Evolution of PIN1 function

The story of how PIN proteins, especially PIN1 regulates auxin transport has been studied extensively, but unfortunately, most of the work is in Arabidopsis thaliana. This is unfortunate because PIN proteins are thought to be present in every species in the plant kingdom, yet we don't know how these incredibly important proteins are functioning in these other plant species very well. Understanding how these PIN proteins function in other species will give us the evolutionary context to understanding how auxin contributes to the great diversity of plant shape in plants.

My work

1. What is the phylogenetic relationship of PIN1 genes across the plant kingdom?

2. There are three PIN1s in tomato, how do they function in tomato? Is there function different/similar to other PIN1 in other species?

3. What happens when PIN1 function is altered in tomato? What happens when there is no or reduced PIN1 proteins?

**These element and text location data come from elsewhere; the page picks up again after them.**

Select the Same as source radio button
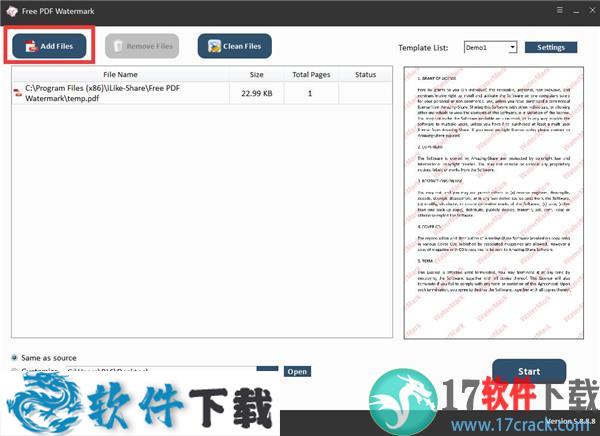This screenshot has height=436, width=600. coord(15,357)
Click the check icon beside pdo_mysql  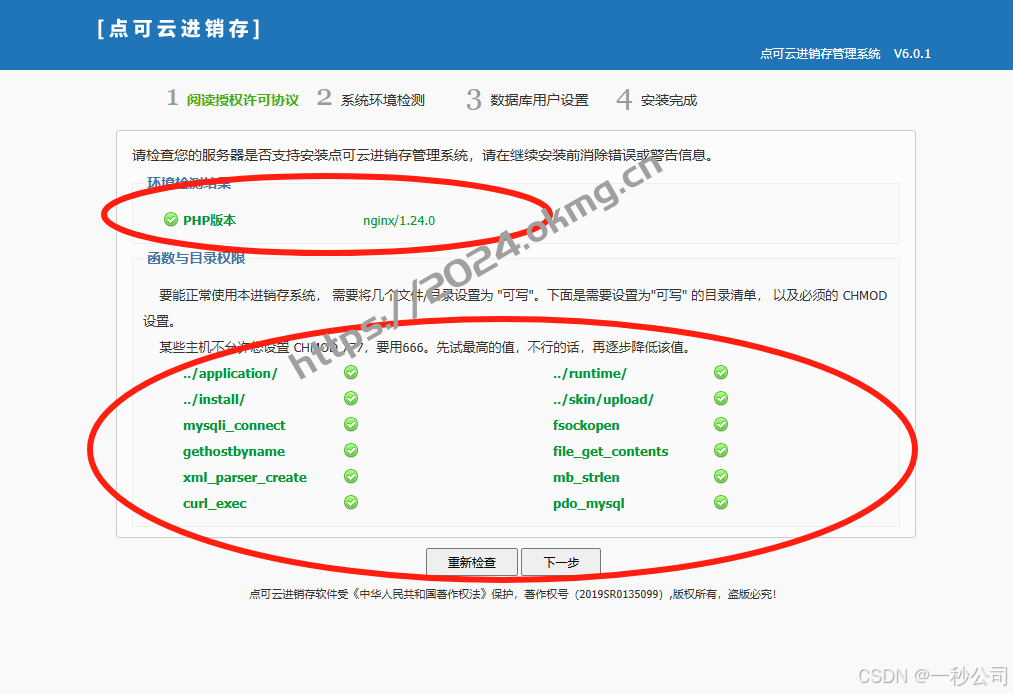point(721,503)
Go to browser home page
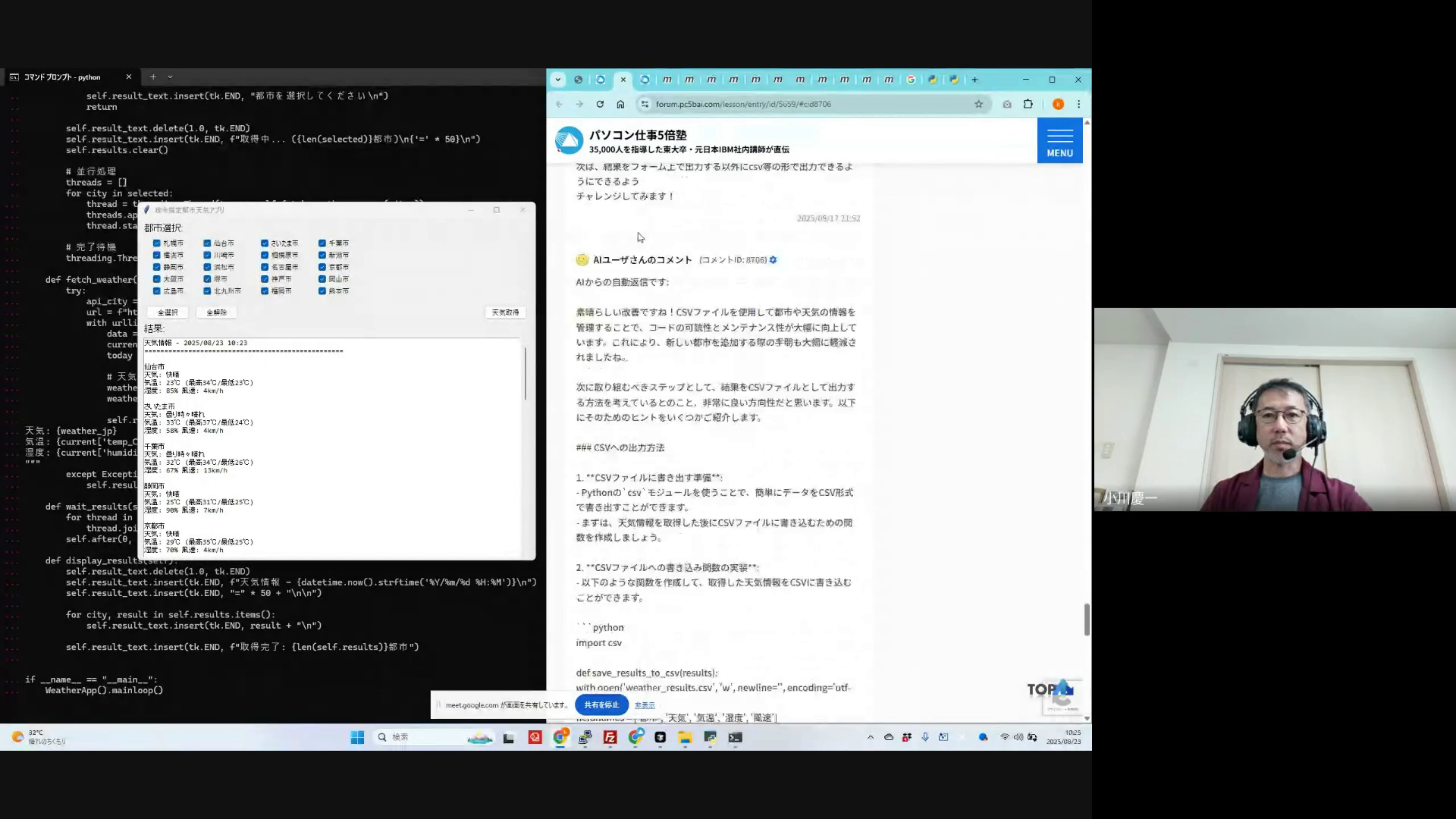The image size is (1456, 819). 620,105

Our lab has found a pin1 mutant in tomato and through thorough characterization of this mutant, we can begin to understand how PIN1 function is similar and different in the plant kingdom. In addition, I have knocked-down two other closely related PIN genes in tomato to try to understand how PIN1 acts with PIN gene family member to regulate all the formation of plant architecture in tomato.

Resources

The Power of Auxin in Plants. free

Auxin transport-feedback models of patterning in plants. free

Origin and evolution of PIN auxin transporters in the green lineage. free

Book review:Everything you always wanted to know about auxin but were afraid to ask. book review free, book is not

1While morphogens are almost exclusively described in animals, and only recently (and hesitantly) used to describe auxin in plants, it is interesting to note that Turing's interest in this field came from his fascination with leaf initiation patterns, also known as phyllotaxy, in plants. Study after study suggests the key chemical involved in leaf initiation patterns is auxin! So that is one of the many reasons I like to consider auxin a morphogen.